[Mpi3-ft] list of opaque objects and othe rmpi entities on the list

Thu Dec 6 08:47:41 CST 2012

Thanks. Makes sense, as long as what is not specified in the standard may be allowed to become very well specified and if necessary user controllable in a particular implementation (e.g., CRC on/off, link timeout, node timeout, and so on).

-----Original Message-----
From: mpi3-ft-bounces at lists.mpi-forum.org [mailto:mpi3-ft-bounces at lists.mpi-forum.org] On Behalf Of Aurélien Bouteiller
Sent: Thursday, December 06, 2012 3:23 PM
To: MPI 3.0 Fault Tolerance and Dynamic Process Control working Group
Subject: Re: [Mpi3-ft] list of opaque objects and othe rmpi entities on the list

Alexander, 

We had this exact discussion yesterday. The short highlights are the following: 
* We model process failures only, but other failure modes can be handled by converting them into fail-stop on an implementation decided basis

* Transient failures can be of two kinds: 
  * A processor is slow/unresponsive for a time, but comes back.
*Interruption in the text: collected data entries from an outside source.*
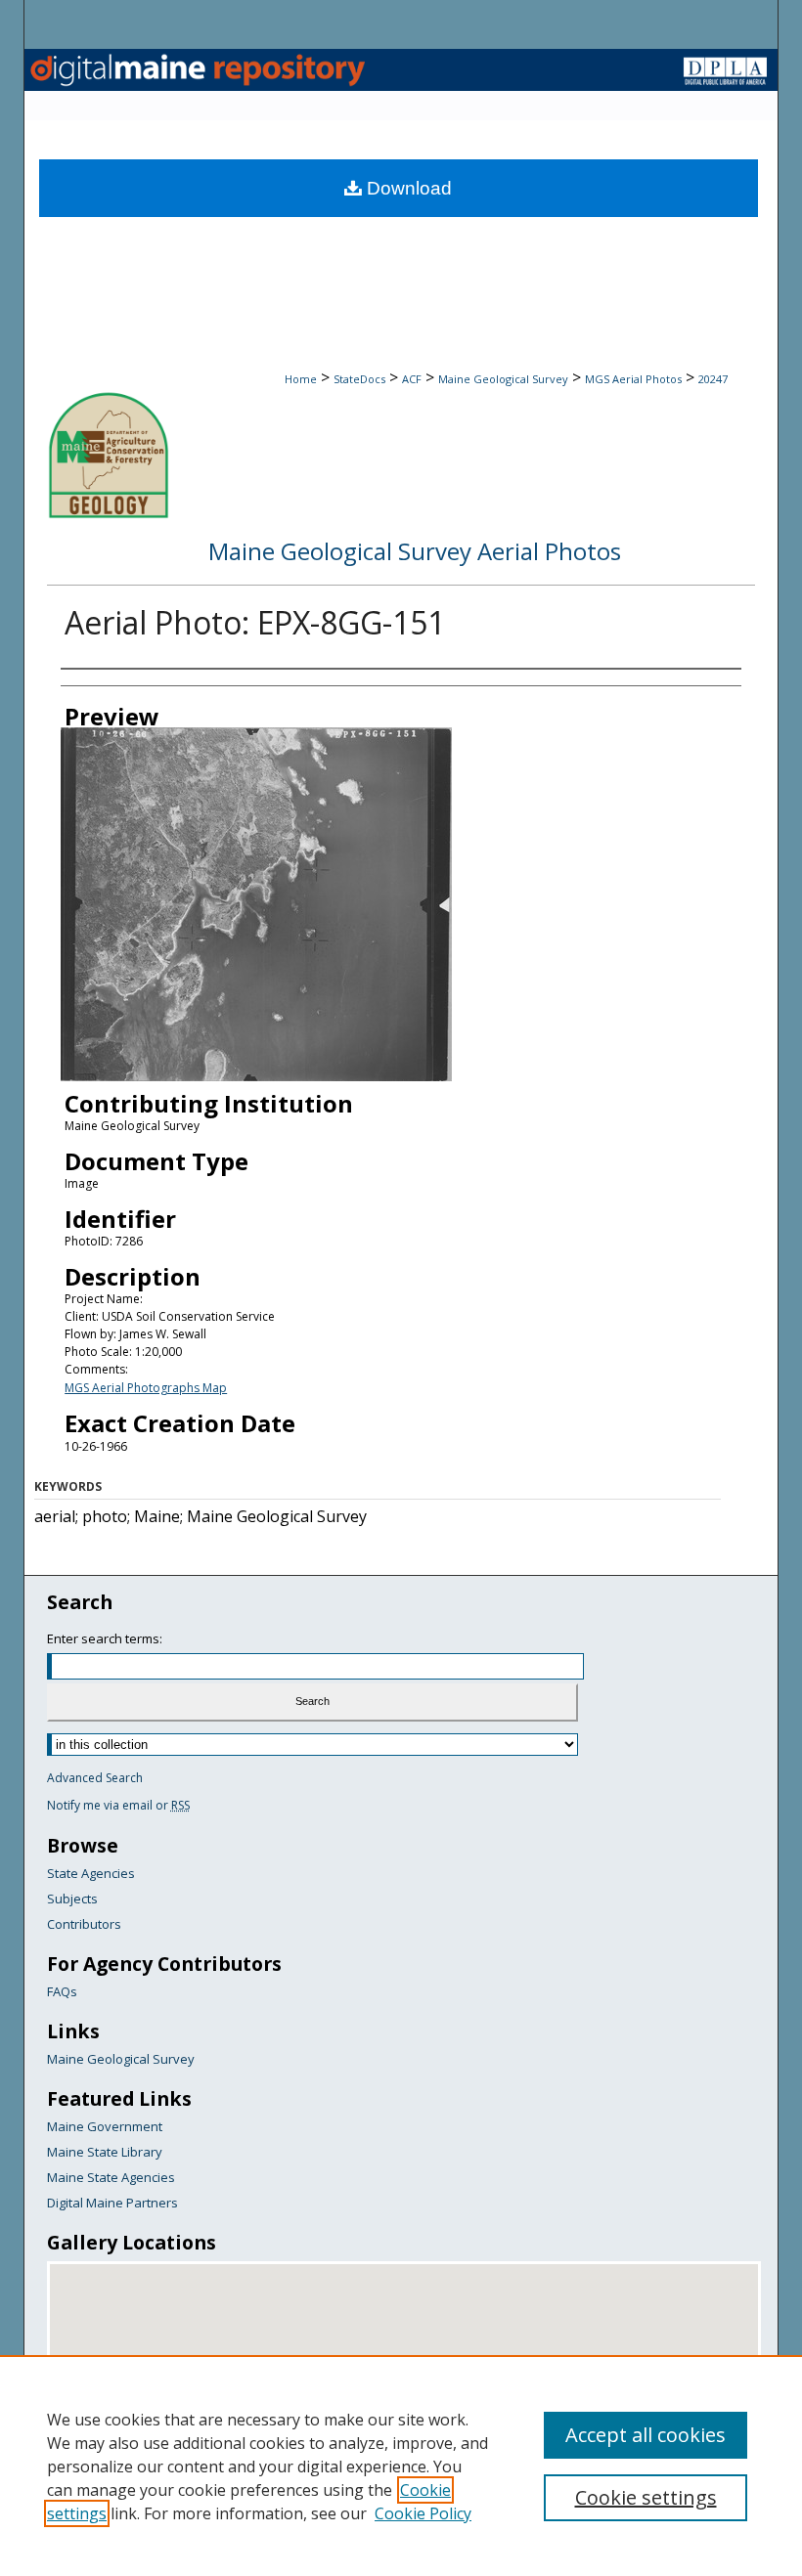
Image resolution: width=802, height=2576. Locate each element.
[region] (401, 2465)
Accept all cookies (645, 2435)
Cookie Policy (423, 2513)
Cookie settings (646, 2497)
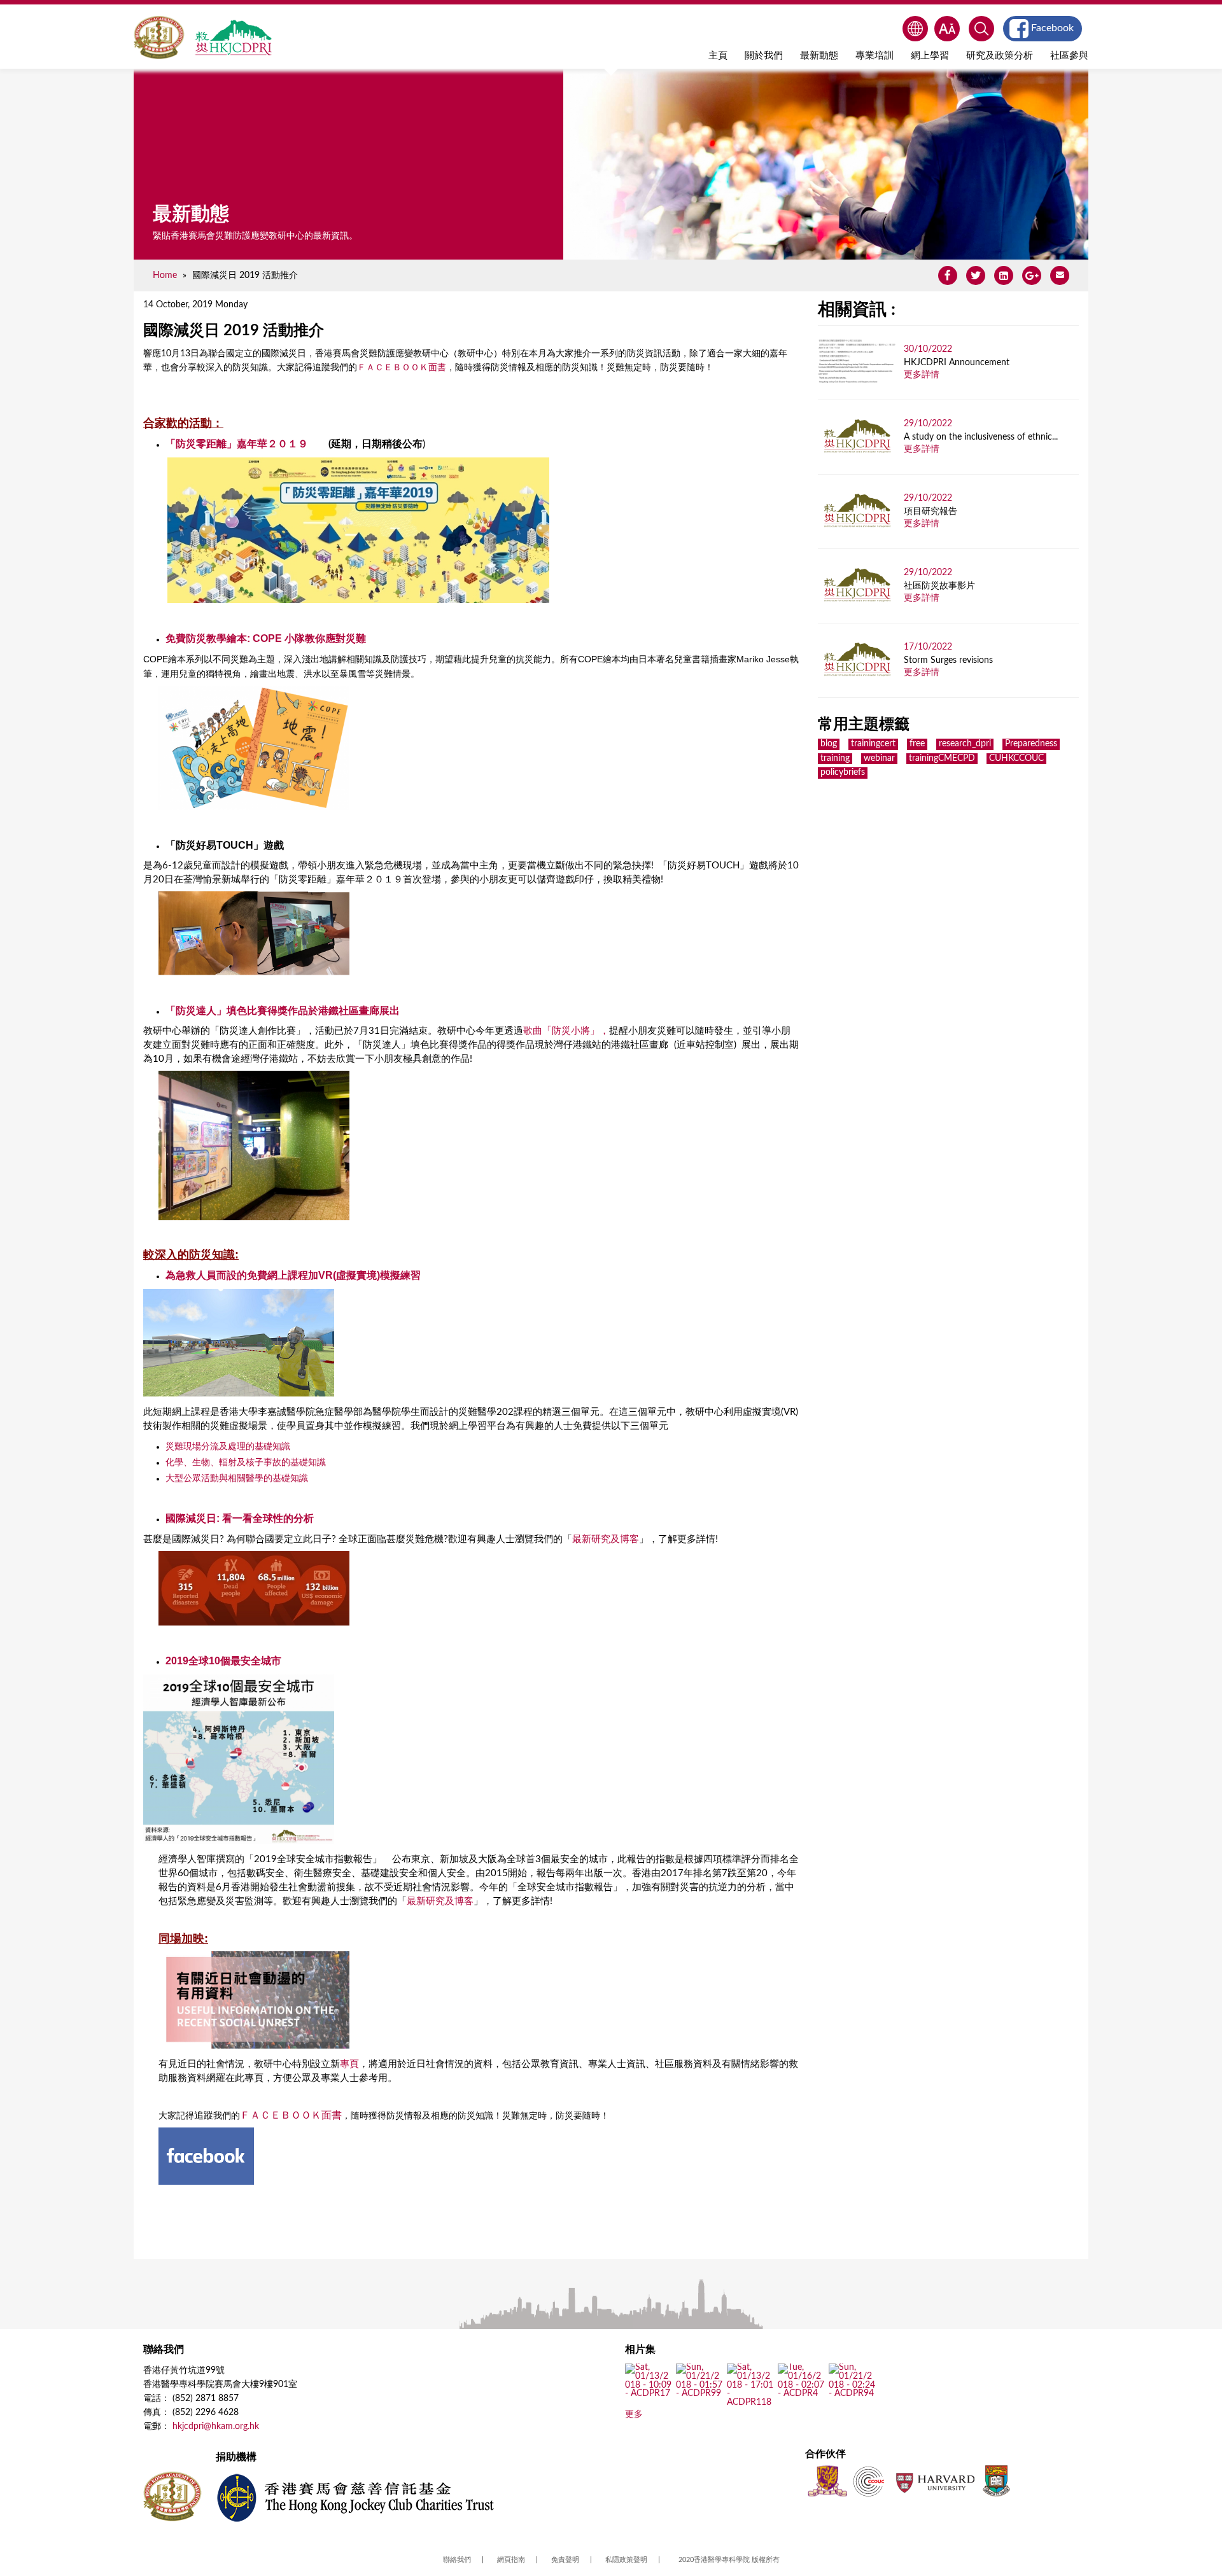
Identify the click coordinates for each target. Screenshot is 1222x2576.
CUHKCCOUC (1016, 758)
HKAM (159, 37)
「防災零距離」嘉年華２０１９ (236, 443)
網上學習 (930, 55)
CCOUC (869, 2480)
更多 (634, 2414)
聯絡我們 (457, 2559)
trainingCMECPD (942, 758)
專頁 (349, 2064)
The decision here is left to the implantation as to when to declare this as a process failure, but once it has declared so, even if the process stops being transient, it will be ignored/disposed off. 
  * A processor cannot be accessed by group of processes A, but can still be accessed by group of processes B (network disjunction). In that case, some processes in group A will report a process failure to the application. It is then the responsibility of users to propagate this error detection (through revoke, most presumably), if the application pattern cannot support such a condition (or continue business as usual if communication pattern so permit, but MPI cannot know that). 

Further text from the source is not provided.